HISTOIRE
Siranoush : la Contribution d'une Femme Arménienne à la Libération de la Femme
Les derniers jours du 19ème siècle et les années du début du 20ème
siècle marquent une période au cours de laquelle les femmes
arméniennes se sont graduellement émancipées. Ce processus qui avait
commencé avec leur implication dans le mouvement de libération, a eu
son point d'orgue lors de la création formelle d'un état souverain
arménien. Souvent, cette implication s'est manifestée par une
participation active dans les organisations telles la Croix Rouge de
la FRA (la future ARS, Armenian Relief Society, Société Arménienne de
Secours) ou dans les rangs de la FRA, quelquefois pour des missions
dangereuses.
Le récit qui suit, illustrant cette période, est extrait de l'`uvre
autobiographique de Simon Vratsian, Keang Ughinerov, (Par les Sentiers
de la Vie), publié en 1955 par les éditions `Loussaper` du Caire, en
Egypte.
Au cours du conflit arméno-tatar, Rostov-Nakhitchevan et les cités
avoisinantes étaient un lieu où on pouvait acquérir des armes. Par
toutes sortes de réseaux, des fusils, des pistolets, et des cartouches
volées chez des armuriers ou dans des camps militaires étaient vendus
pour être ensuite cachés en certains endroits. De là, par diverses
routes peu fréquentées et moyens de transport variés, ils étaient
dirigés vers le Caucase.
Il restait encore des caches d'armes à Nalband. J'avais juste commencé
ma carrière comme travailleur journalier des champs lorsqu'une lettre
arriva du Comité Voskanapat, nous informant de l'arrivée imminente de
la camarade Siranoush Shahgeldian et d'un convoi de marchandises, nous
demandant de lui prêter main-forte. C'est moi que le Comité Central
missionna pour cette tche.
Au premier abord, Siranoush me fit forte impression, m'apparaissant
comme une personne très sérieuse. C'était une fille très attirante,
avec une abondante chevelure, des traits agréables, une poitrine bien
développée, et un regard expressif, mais qui gardait les lèvres
closes. On m'avait dit qu'elle était étudiante, mais elle ressemblait
davantage à une enseignante. Lorsque j'en sus un peu plus sur elle,
j'appris qu'elle était beaucoup lue, en particulier pour ses nouvelles
russes. Elle chantait bien aussi, pour elle-même. Ce qui en avait fait
une révolutionnaire ? Un dashnag, engagé pour cette cause dans la
lutte armée... !
Des années plus tard, le mystère fut en partie dévoilé pour moi ; au
cours de mes études supérieures, ayant fait la connaissance de Haïk
Torossian, un étudiant qui avait été dans les rangs des unités
combattantes de Bakou, Siranoush était amoureuse de Haïk. Etait-ce la
raison de son engagement dans les activités révolutionnaires... ?

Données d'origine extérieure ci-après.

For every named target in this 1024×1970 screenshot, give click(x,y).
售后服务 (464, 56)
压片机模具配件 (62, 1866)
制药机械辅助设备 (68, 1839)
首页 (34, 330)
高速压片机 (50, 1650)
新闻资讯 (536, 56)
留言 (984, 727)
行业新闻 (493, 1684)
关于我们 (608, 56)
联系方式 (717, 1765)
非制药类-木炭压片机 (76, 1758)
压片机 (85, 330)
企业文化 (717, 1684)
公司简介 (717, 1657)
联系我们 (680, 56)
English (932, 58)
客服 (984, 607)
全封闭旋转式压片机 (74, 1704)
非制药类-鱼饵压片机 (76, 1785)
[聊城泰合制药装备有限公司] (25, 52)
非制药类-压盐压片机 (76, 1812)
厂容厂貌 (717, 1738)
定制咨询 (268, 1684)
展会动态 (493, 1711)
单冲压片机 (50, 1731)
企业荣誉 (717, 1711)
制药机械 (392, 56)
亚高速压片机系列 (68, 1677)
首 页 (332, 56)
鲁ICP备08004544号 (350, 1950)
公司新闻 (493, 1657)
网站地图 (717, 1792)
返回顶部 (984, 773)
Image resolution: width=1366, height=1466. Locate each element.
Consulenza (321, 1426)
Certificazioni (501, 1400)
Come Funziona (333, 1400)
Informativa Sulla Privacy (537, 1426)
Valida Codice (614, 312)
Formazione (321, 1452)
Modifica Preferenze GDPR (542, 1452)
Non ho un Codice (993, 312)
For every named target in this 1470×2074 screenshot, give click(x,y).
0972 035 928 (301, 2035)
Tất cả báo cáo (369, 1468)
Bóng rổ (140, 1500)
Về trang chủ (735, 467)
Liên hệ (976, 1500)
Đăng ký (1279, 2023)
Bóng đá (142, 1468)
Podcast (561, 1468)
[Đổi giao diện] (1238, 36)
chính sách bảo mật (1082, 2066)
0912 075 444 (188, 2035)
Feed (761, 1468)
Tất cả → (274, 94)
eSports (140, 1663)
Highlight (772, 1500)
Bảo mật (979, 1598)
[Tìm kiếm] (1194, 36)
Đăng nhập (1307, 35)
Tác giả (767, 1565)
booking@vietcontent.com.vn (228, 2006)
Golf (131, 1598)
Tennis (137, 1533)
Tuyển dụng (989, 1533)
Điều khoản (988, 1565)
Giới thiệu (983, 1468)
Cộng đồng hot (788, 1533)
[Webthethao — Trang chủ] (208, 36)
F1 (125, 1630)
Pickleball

Et en plus de tout cela, Siranoush était une fille brave, calme,
pleine d'imagination et intrépide. Il apparu qu'elle était déjà allé
plusieurs fois à Nakhitchevan auparavant et retourné à Bakou avec des
chargements d'armes.
Elle connaissait bien les villes de la région et était expérimentée
dans le maniement des armes et autres missions secrètes. Je dois dire
malheureusement qu'à l'inverse, j'étais particulièrement naïf et
inexpérimenté.
Quelques jours plus tard, deux autres filles arrivèrent de Bakou,
recommandées par le Comité Central Voskanapat, et nous prîmes tous les
quatre le chemin de Novocherkask, la capitale de la Province de Don, à
deux heures de train à peu près de Nakhitchevan. Il s'y trouvait des
pistolets Mauser à 10 coups prêts à être enlevés. Siranoush savait où
se rendre à cette fin.
Depuis la gare, un attelage nous emmena aux abords de la ville après
une demi-heure de route, et s'arrêta devant une modeste cabane.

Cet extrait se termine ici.